AIM OF THE EXERCISE
Below this line is a set of entries; quote exactly the lines from the line that contains "Where should I" to the line that contains "Image resolution: width=1366", both lines included.

(Collected data)
────

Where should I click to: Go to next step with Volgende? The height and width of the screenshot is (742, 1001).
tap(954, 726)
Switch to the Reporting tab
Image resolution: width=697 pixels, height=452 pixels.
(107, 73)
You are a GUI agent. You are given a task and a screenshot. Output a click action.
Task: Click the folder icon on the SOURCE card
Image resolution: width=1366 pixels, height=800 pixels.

────

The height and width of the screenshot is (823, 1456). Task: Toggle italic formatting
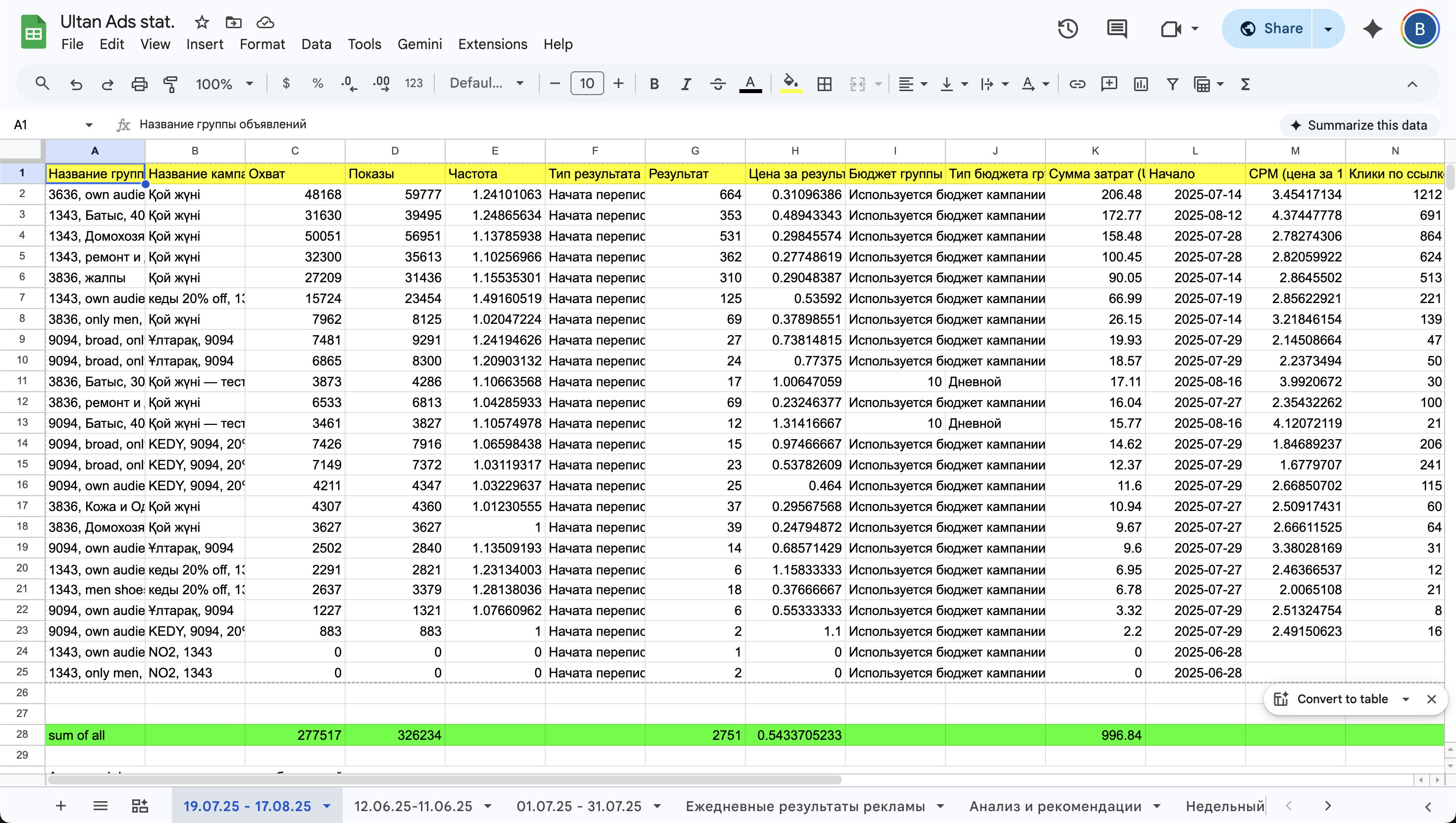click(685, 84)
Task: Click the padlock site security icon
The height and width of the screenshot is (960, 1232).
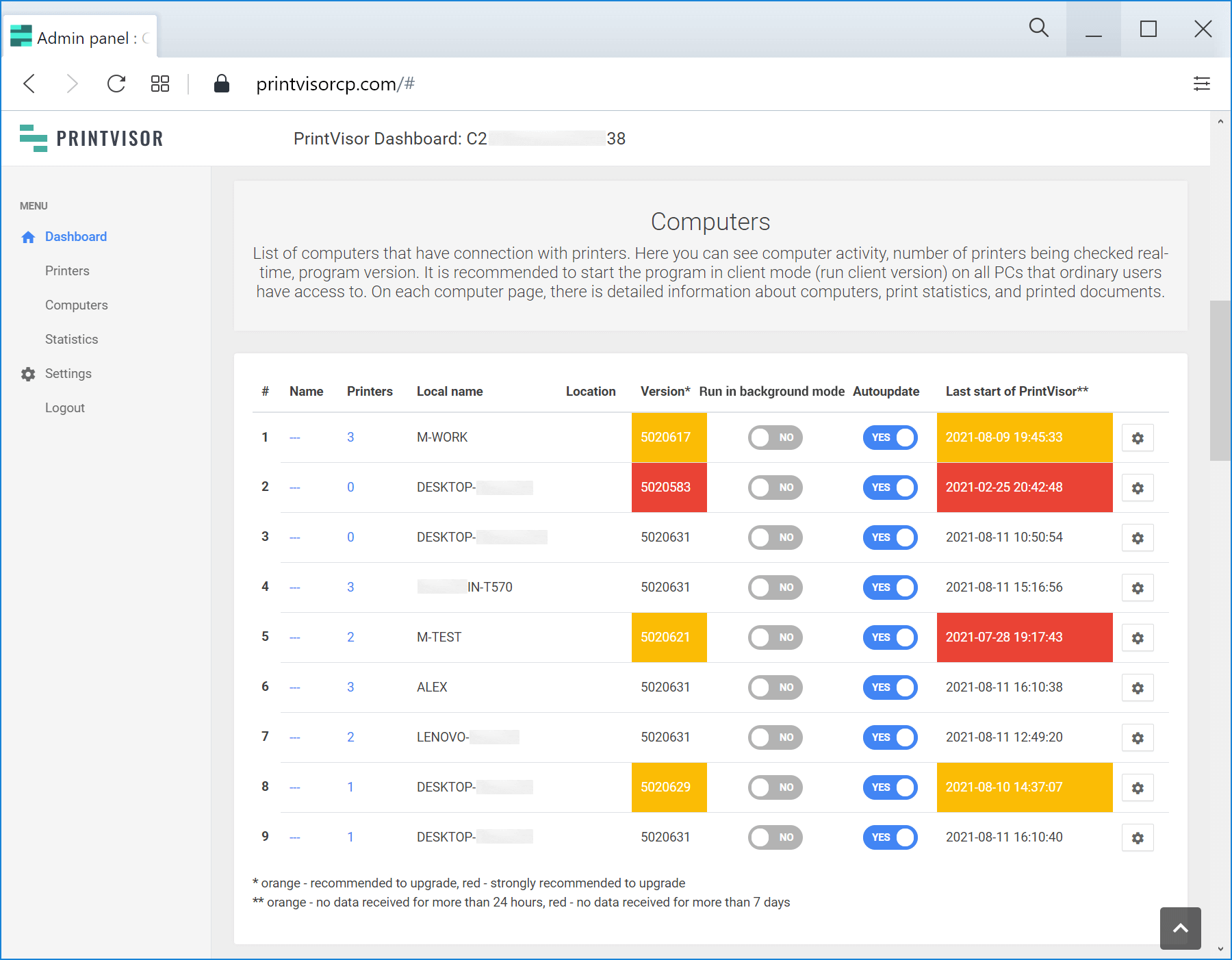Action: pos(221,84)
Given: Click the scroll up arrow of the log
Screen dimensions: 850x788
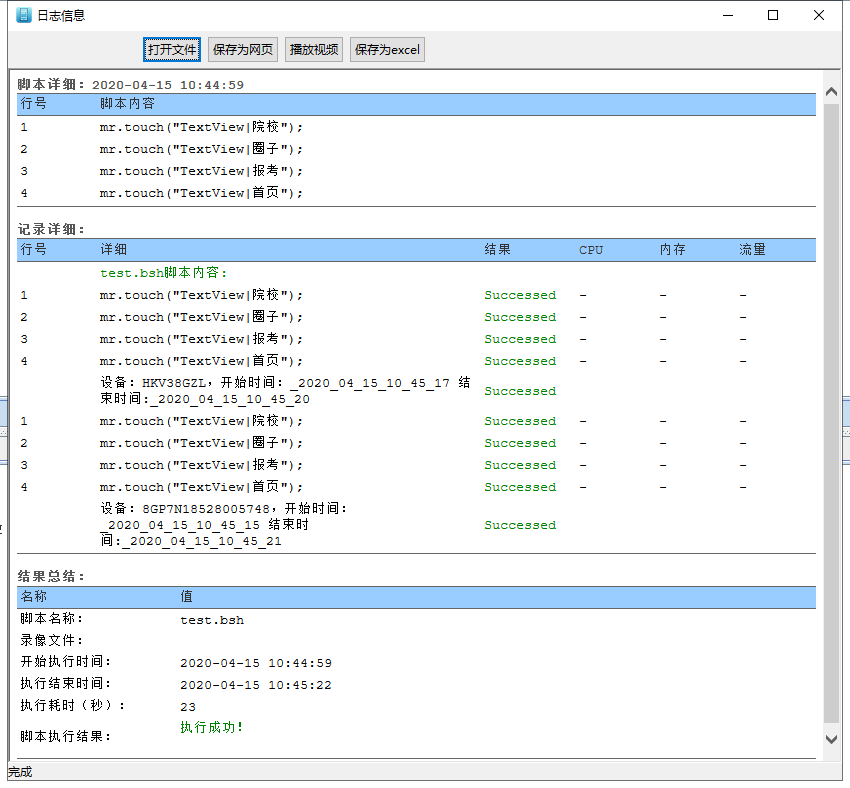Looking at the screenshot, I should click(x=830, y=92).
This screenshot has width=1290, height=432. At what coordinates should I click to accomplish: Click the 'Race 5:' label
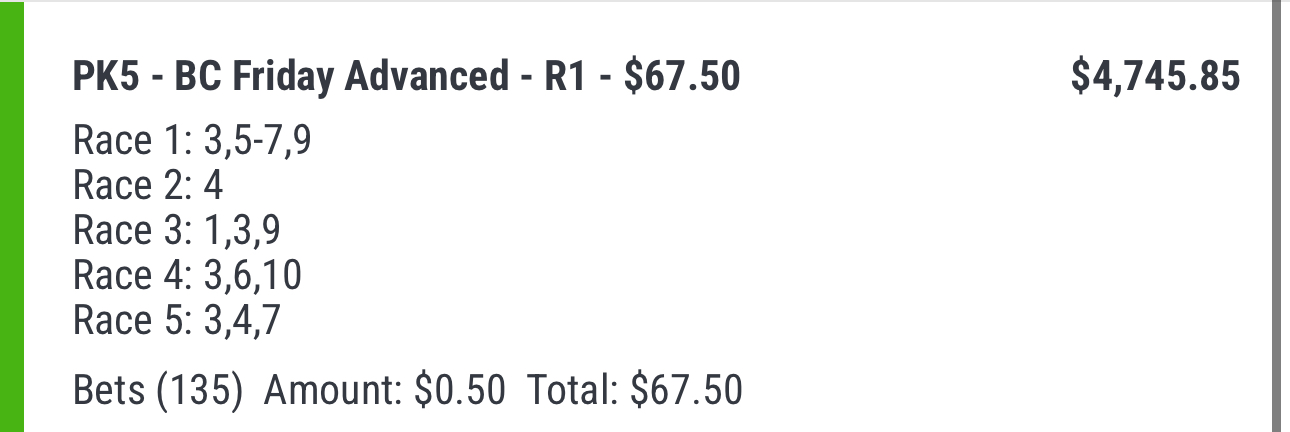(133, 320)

────

YOUR SOLUTION
Where should I click to: Go to next step with Volgende? The height and width of the screenshot is (742, 1001).
tap(954, 726)
Switch to the Reporting tab
Image resolution: width=697 pixels, height=452 pixels.
(107, 73)
You are a GUI agent. You are given a task and a screenshot. Output a click action.
Task: Click the folder icon on the SOURCE card
Image resolution: width=1366 pixels, height=800 pixels.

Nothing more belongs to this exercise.